Scientists at the University of Pennsylvania Medical Center have developed a novel gene therapy treatment that permanently blocks the age-related loss of muscle size and strength in mice. Mice, like humans and all mammals, lose up to a third of their muscle mass and power with age. In humans, the result is an advancing weakness in the elderly that can lead to unsteadiness and impaired mobility, increased susceptibility to falls and injury, and joint stress and degeneration.
Even in young adult mice, the new treatment increased muscle strength by a dramatic 15 percent over untreated muscle. But in older mice, the improvement was even more remarkable: The researchers documented a 27 percent increase in strength over untreated muscle in these mice -- fully restoring their strength to what it was in young adulthood.
The technique suggests human therapies that could reverse the feebleness associated with old age or counter the muscle-wasting effects of muscular dystrophies and related diseases. It also raises the possibility, however, that the technique could be used -- or abused -- for athletic or cosmetic enhancements.

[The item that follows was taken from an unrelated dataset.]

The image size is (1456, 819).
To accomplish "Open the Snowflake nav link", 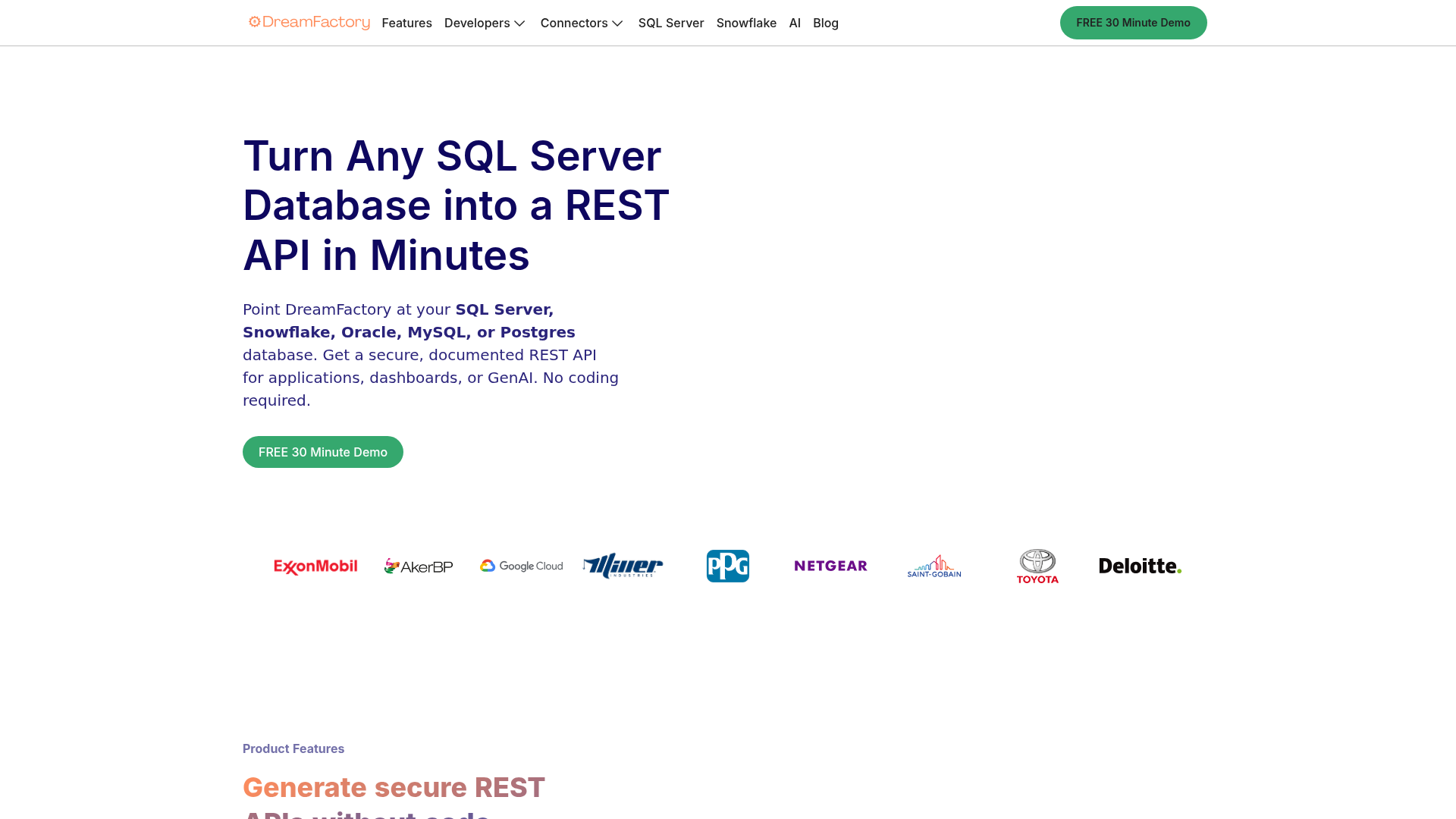I will click(746, 23).
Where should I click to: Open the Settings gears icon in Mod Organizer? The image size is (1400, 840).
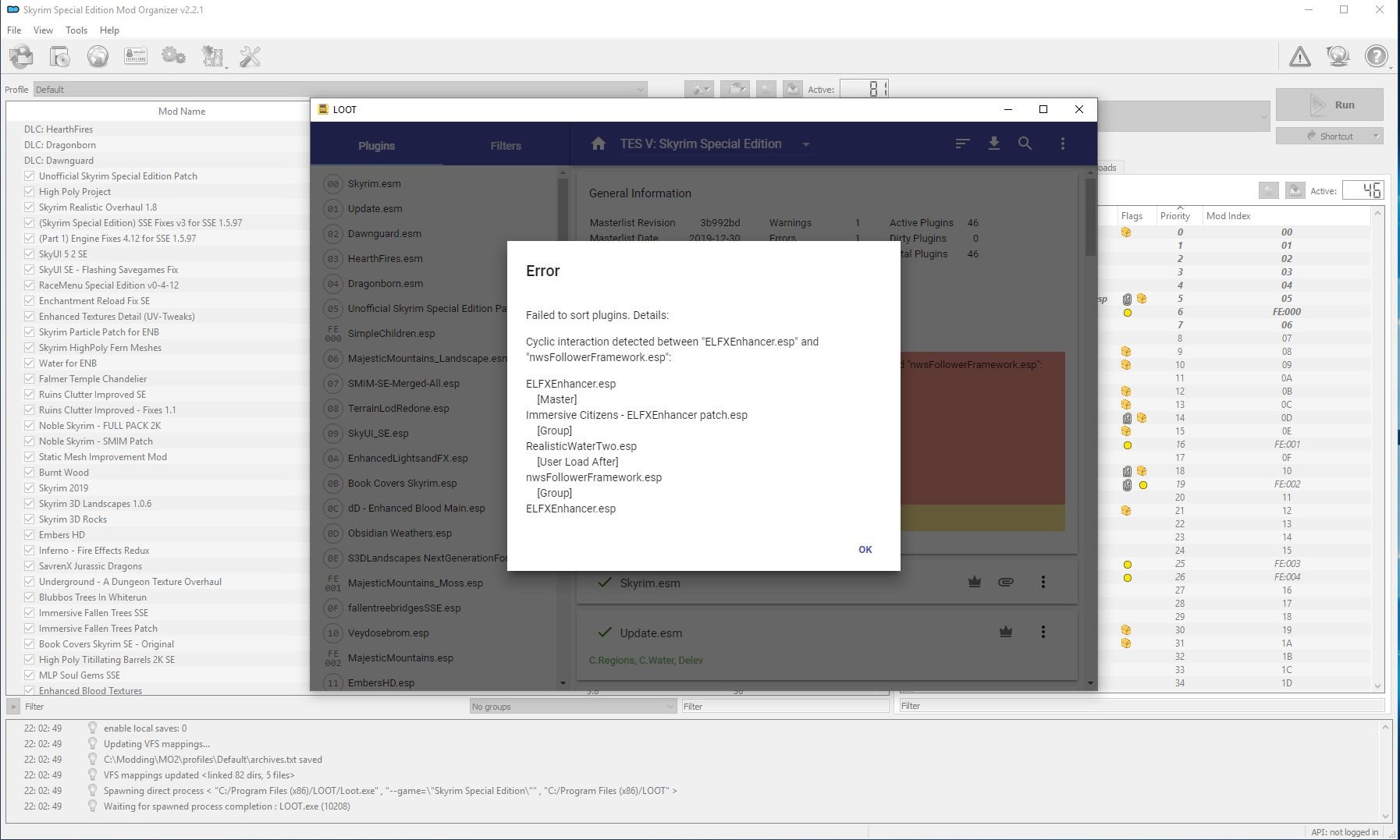pyautogui.click(x=173, y=56)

Results from the experimental study will be presented at the 38th annual meeting of the American Society for Cell Biology in San Francisco on December 14 and will be published in the December 22 issue of the Proceedings of the National Academy of Sciences. (Copies of the paper are available to reporters through the journal's news office, reachable by telephone at 202-334-2138 or by e-mail at firstname.lastname@example.org.)
"Our results show that it may be possible to preserve muscle size and strength in old age using this approach," says H. Lee Sweeney, PhD, professor of physiology and senior investigator on the study. "We're now looking to see whether the technique might also be used to increase muscle strength in diseases such as muscular dystrophy."